The objective of the project is to design and build a Digital Signal Processor based system for video communication. The first system will be connected to a Personal Computer for desktop applications. This project is supervised by Dr. Ashraf Ali Kassim and Dr. S. Ranganath
There are significant modifications from the system designed in the final year project. In order to achieve better performance, the Texas Instruments Multimedia Video Processor (MVP) TMS320C80 will be used. The PCI bus is also used as the host interface in order to increase the bandwidth of data transfer between the system and the host. The overall block diagram is shown in Fig.1.
Fig.1. The Block Diagram
This MVP is one of the most-complicated microprocessor currently available. With one floating point Master Processor (MP) and four fixed point Parallel Digital Signal Processors (PP) in a single chip, the MVP is capable of performing over two billion operations per second [1]. The architecture of the C80 also make it highly suitable for video and imaging application. Besides the five processors mentioned, there are also a video controller and a transfer controller. The video controller provides simultaneous control over two independent frame systems, which can function as either capture or display systems. The transfer controller controls the data transfer between all the processors and the external memory. It can also support direct interface with DRAM, SDRAM and VRAM.
The bandwidth of PCI bus interface is much higher than that of the traditional ISA bus interface. With the 33MHz bus clock, the maximum data transfer rate is 132Mbytes per second [3]. However, the implementation is also more complication that an ISA bus interface. The AMCC S5933 PCI Controller has been selected. This PCI controller can handle the PCI bus control and handshaking signals and also provide a microprocessor type of interface to the PCI bus. Nevertheless, extensive additional logic control is still needed for interfacing the C80 and this PCI controller.
Two SIMM modules are used for the main memory. The size can be either 8M or 32 M Bytes. For better performance, synchronous DRAM can be used.
The video capture module converts the analogue video signal into the digital YUV data. It consists of a Video Input Interface IC (Philips SAA7111), the Field buffer (OKI MSM518221) and the I2C Bus Controller (Philips PCF8584). The Video Input Processor is controlled through the I2C bus and therefore the I2C bus controller provides an interface for microprocessor to I2C bus.
Although the system is attached to a PC, external display function is also implemented in order to provide alternatives and easier conversion to a stand-alone system. It consists of a set of Video RAM, the Video Encoder (Philips SAA7182) and the I2C Bus Controller.

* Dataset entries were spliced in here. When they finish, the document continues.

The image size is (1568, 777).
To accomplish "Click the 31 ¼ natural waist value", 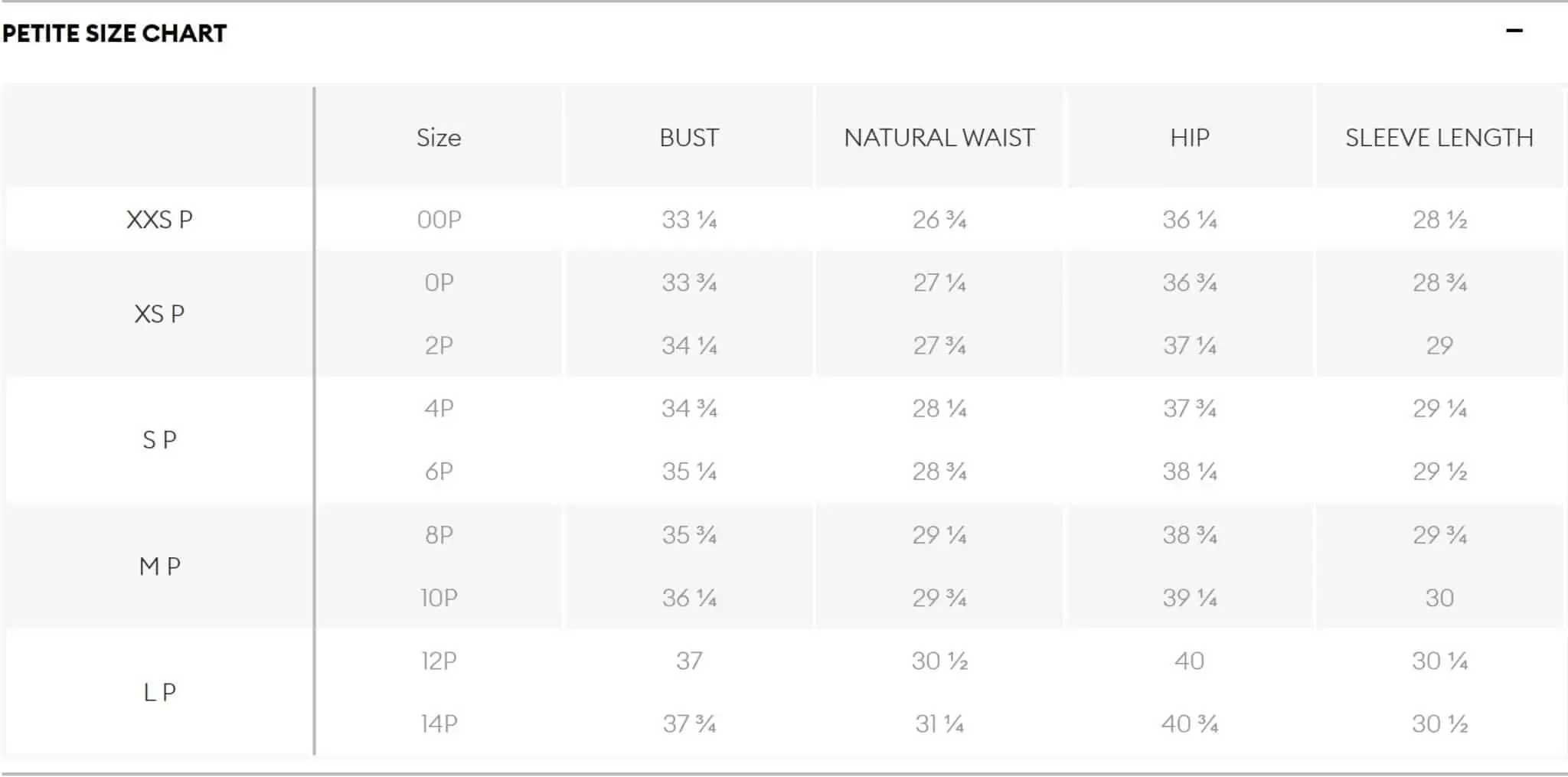I will click(x=939, y=723).
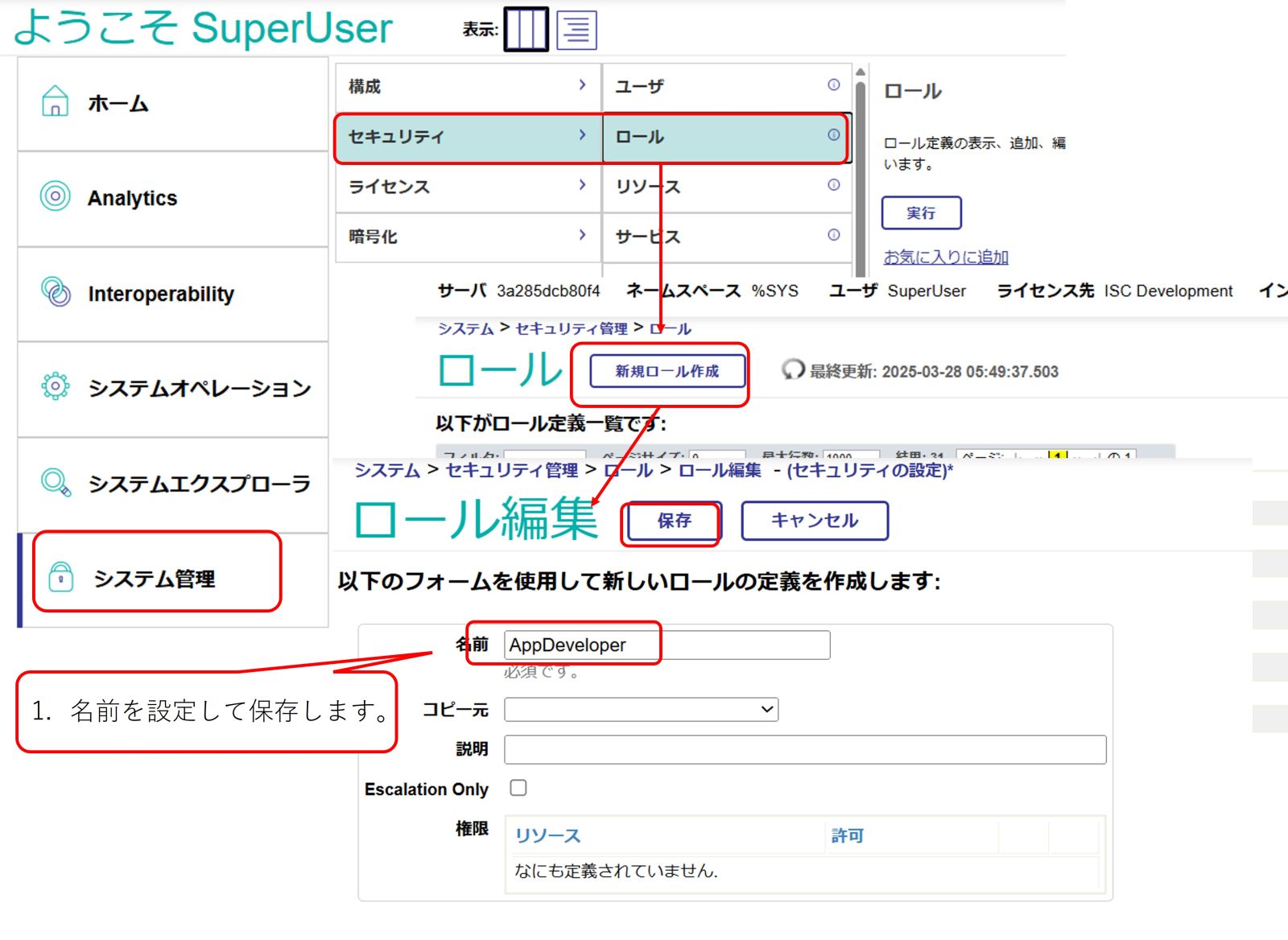This screenshot has width=1288, height=940.
Task: Open the コピー元 dropdown
Action: (x=641, y=709)
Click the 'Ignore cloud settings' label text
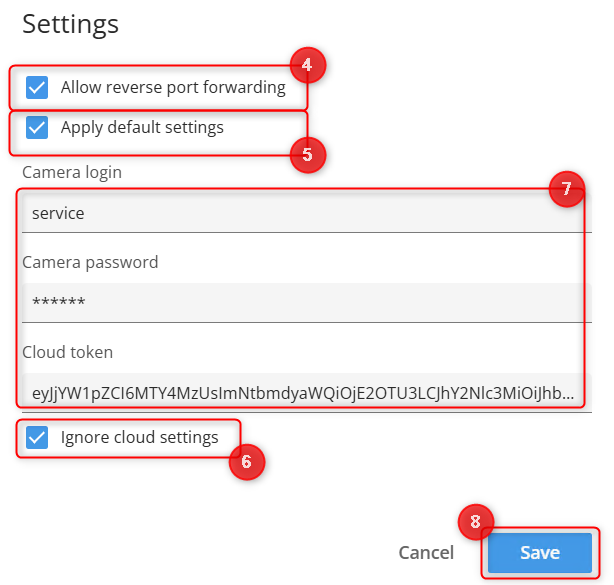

In order to provide more flexibility and allow the MVP to concentrate on image processing task, the audio processing task is taken by the MVP. An additional DSP, TMS320C30 is used for audio processing. The Analog Interface Circuits (Texas Instruments TLC32044C) is used for the analog interface to the C30. The communications between the MVP and the C30 is through a set of Dual-port RAM with mailboxes.
1. Texas Instruments, TMS320C80 Digital Signal Processor User Guides, 1996.
2. Texas Instruments, TMS320C80 Digital Signal Processor Data Sheet, 1996.
3. D.Kim, A Real-time MPEG Encoder Using a Programmable Processor, IEEE
Trans. on Consumer Electronics, Vol.40, No.2, May 1994.
4. PCI Local Bus Specification Rev. 2.1., June 1995.
5. Tom Shanley, Don Anderson, PCI System Architecture, 3rd Edition, Mindshare Inc. 1995.